[Collected data entries]
══════════════════════════════
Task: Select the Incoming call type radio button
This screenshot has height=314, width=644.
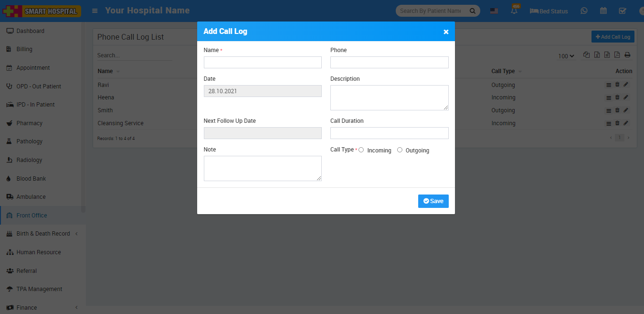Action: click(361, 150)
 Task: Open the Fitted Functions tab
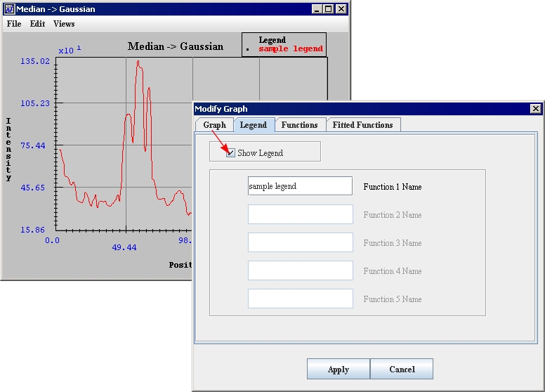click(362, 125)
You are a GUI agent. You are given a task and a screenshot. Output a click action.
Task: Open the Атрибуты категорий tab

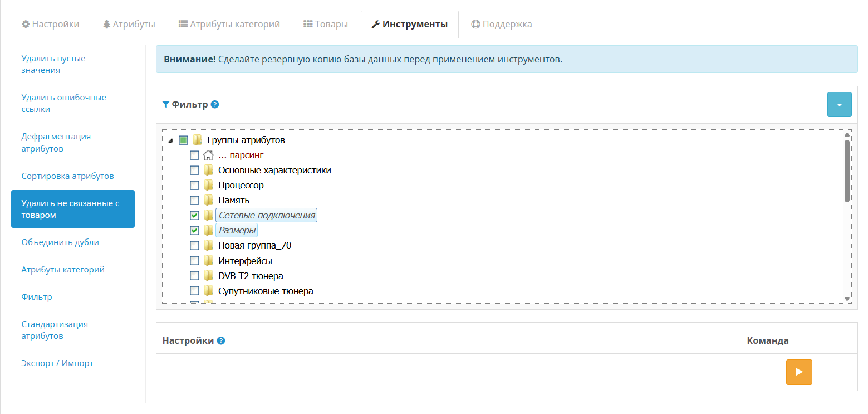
══════════════════════════════
TASK OBJECTIVE:
Without the pictures, set down every entry exactly.

WRITTEN RESPONSE:
Task: Select the Incoming call type radio button
This screenshot has height=314, width=644.
Action: click(361, 150)
 Task: Open the Fitted Functions tab
click(362, 125)
You are a GUI agent. You are given a task and a screenshot. Output a click action.
Task: Open the Атрибуты категорий tab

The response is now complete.